*** STORED DATA
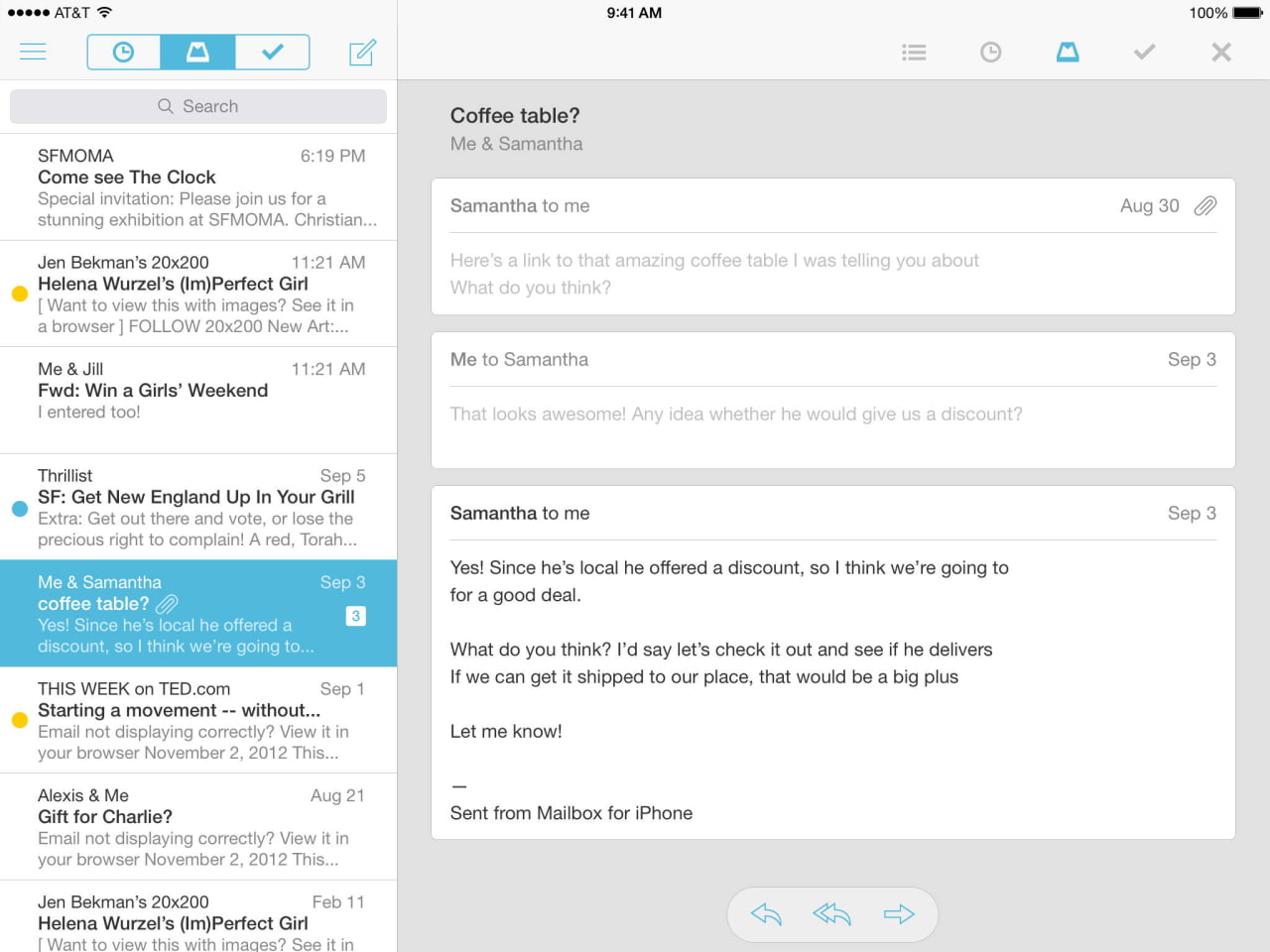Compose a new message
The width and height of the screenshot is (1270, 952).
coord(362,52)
******
*** STORED DATA
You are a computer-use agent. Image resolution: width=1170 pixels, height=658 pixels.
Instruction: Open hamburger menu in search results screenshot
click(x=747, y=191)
******
*** STORED DATA
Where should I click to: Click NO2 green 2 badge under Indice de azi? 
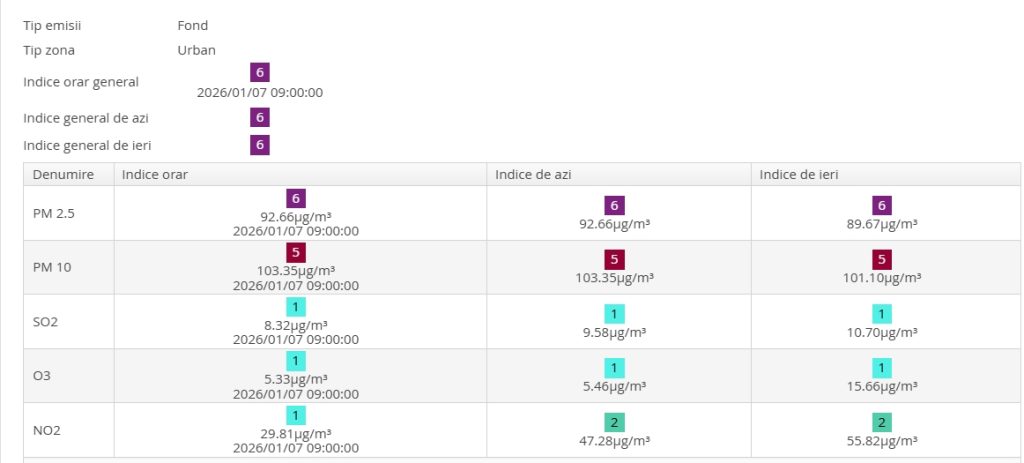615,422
******
=== YOUR GOAL ===
Pick out each line in the listing above that contains the string "click", with uppercase and lowercase counted as different, and copy those lines in full.

=== WRITTEN ANSWER ===
click(x=747, y=191)
Where should I click to: Click NO2 green 2 badge under Indice de azi? 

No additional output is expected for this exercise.